For Lovelock, Rising Seas Tell All
Lovelock favors sea levels to track global heating, his marker we’re beyond return to a 1950’s earth. Yet why the steep slope, not incremental change? The explanation lies in “positive” feedback loops by which one kind of warming feeds another: greenhouse gases melt reflective ice caps, thus more of the sun’s heat gets absorbed, thus warming oceans, thus fewer carbon-feeding algae, thus more greenhouse effect. Feedback loops amplify the rate of heating, causing today’s rising ocean elevations double official U.N. predictions.
In the process, Lovelock debunks politically-popular “green” scams as half-assed, feel-good dodges, even snake oil, profiting tech and finance opportunists but not deflecting catastrophe. Included scams are “cap and trade,” the incentive program to reduce emissions, and carbon trading, whereby one entity, having reduced carbon-dioxide pollution below set levels, sells this “gain” to those above allowances. Three years ago, at 87, he published The Revenge of Gaia, warning the window to save the earth was shutting. Now comes Vanishing with his dire call, like J. Robert Oppenheimer after creating the atomic bomb, “Now I am become Death, the destroyer of worlds.”
Gaia Rings the Globe
Two decades ago, Lovelock introduced his own feel-good theory, encapsulating the planet with a mythological name. Gaia science depicts a self-adjusting, homeostatic balancing act in which major biosphere constituents – plants, animals, minerals, gases, the sun’s heat – interact to sustain a life-friendly habitat. Unless one clever, greedy animal finds a way, say running dirty industrial machines for 150 years, to overtax innate safety values. What Gaia provides Lovelock is a predictive global model more comprehensive, he claims, than experts monitoring parts of the whole. Thus, his focus on rising sea levels, not temperature, for they measure two heavy-duty warming sources: “the melting of glaciers and the expansion of water as it warms. Sea level is the thermometer that indicates true global heating.”

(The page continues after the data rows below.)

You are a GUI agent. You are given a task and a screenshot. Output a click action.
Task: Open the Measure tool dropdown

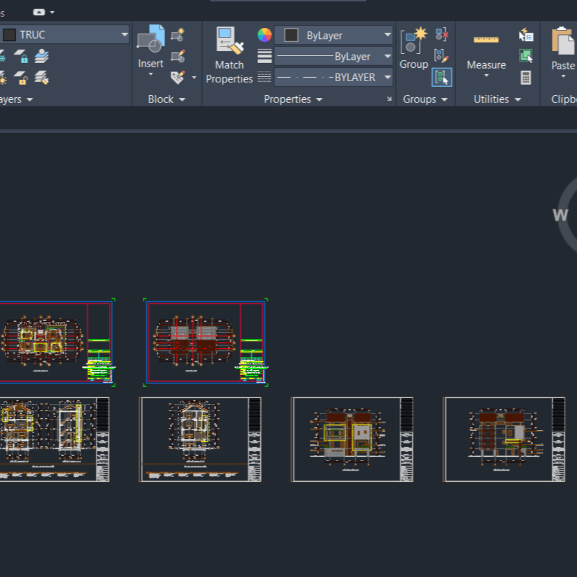pyautogui.click(x=486, y=75)
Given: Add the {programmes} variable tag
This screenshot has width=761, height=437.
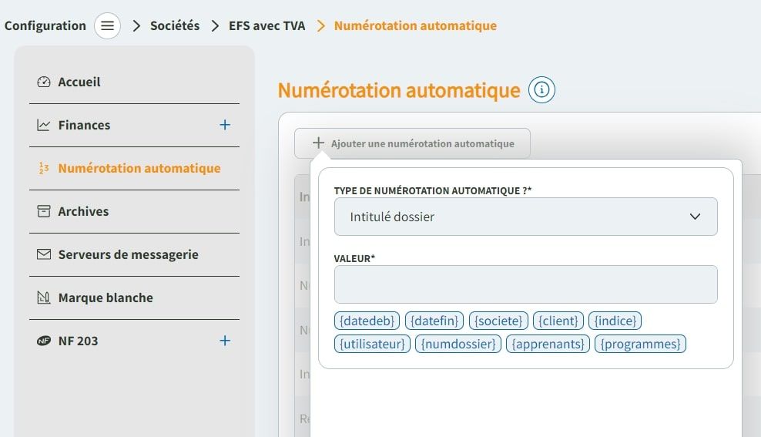Looking at the screenshot, I should [640, 344].
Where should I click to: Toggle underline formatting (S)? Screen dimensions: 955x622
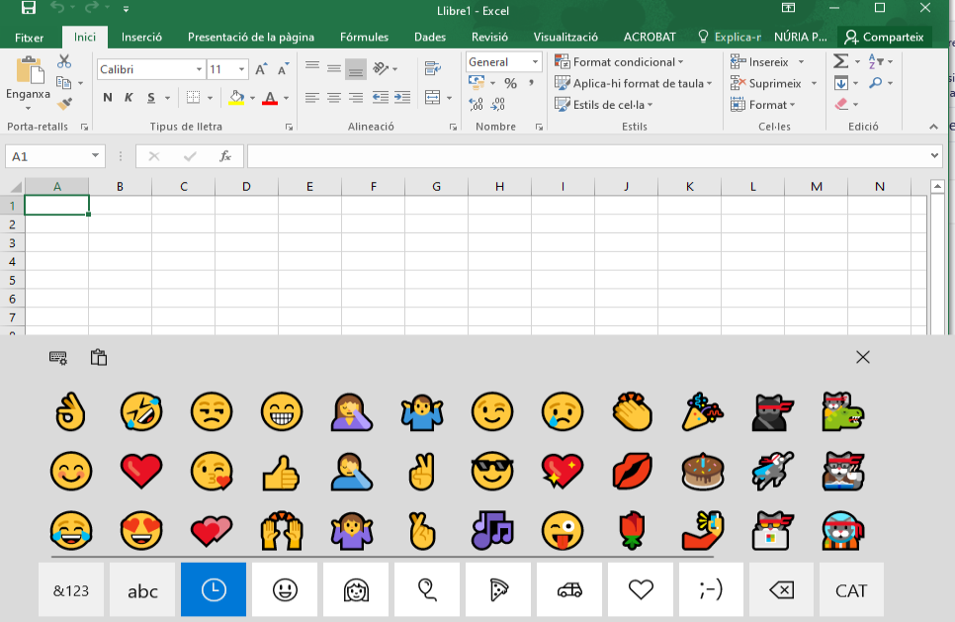tap(151, 98)
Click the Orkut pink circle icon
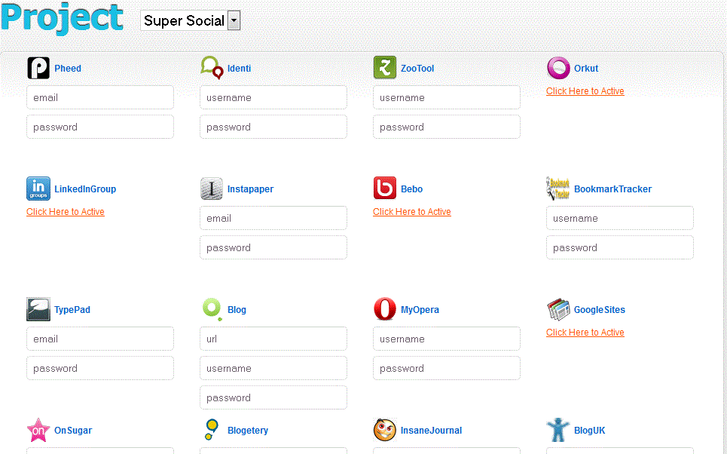The width and height of the screenshot is (727, 454). (x=558, y=68)
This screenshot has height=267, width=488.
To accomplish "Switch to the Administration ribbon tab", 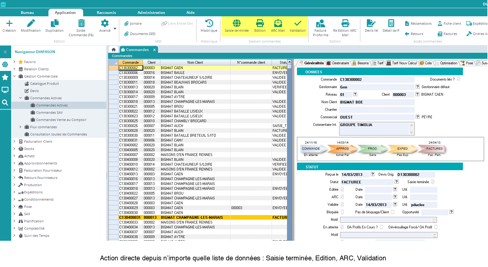I will pyautogui.click(x=151, y=13).
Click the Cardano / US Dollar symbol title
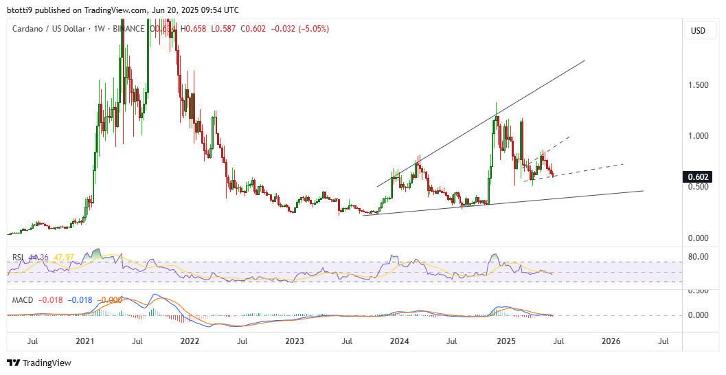726x375 pixels. click(50, 29)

Admittedly, Lovelock is a minority doomsayer, but what if there’s a 1% chance he’s right? Or 10%? If Dick Cheney’s 1% Doctrine on terrorism holds for this greater menace, shouldn’t we do more than organize summits? Cheney equated a 1% chance of renewed terrorism with certainty, thus feeding wildly counter-productive over-reactions. Happily, Lovelock’s solutions don’t involve unwinnable wars against wrong foes, or thrashing humane Geneva Conventions or basic privacy rights, simply respect for science and technology, like nuclear power.
Epilogue on change
In The Black Swan, economist-finance guru Nassim Taleb delivers his own wake-up call: what impacts history isn’t foreseeable change, thus the past serves as notoriously misleading guide. Taleb argues paradigm shifts come out of the blue, consequences are disproportionately transformative, and disruptive shocks often contaminate best responses. Take 9/11 as “black swan:” Bush-Cheney egregiously misread terrorism, inflating it from incendiary, symbolic tactic into full-fledged assault on civilization, thus instigating a trillion dollar “global war on terrorism.”
We’ve handled the Internet better, a black swan whose seismic shifts persist, unintended or not, positive or not. I find Lovelock useful, even as alarmist, by projecting a worst case – well, short of extinction. Yet Lovelock remains a humanist, reinforcing Santayana’s maxim, “those who don’t remember the past are condemned to repeat it.” We need far more scientific literacy that honors empirical data, trends, and methodology: otherwise, wise and rational planning will again be trumped by paranoia and ideology. What if planetary disruptions are ultimately more predictable than one-time shock treatments malevolent radicals think will change the world for the better?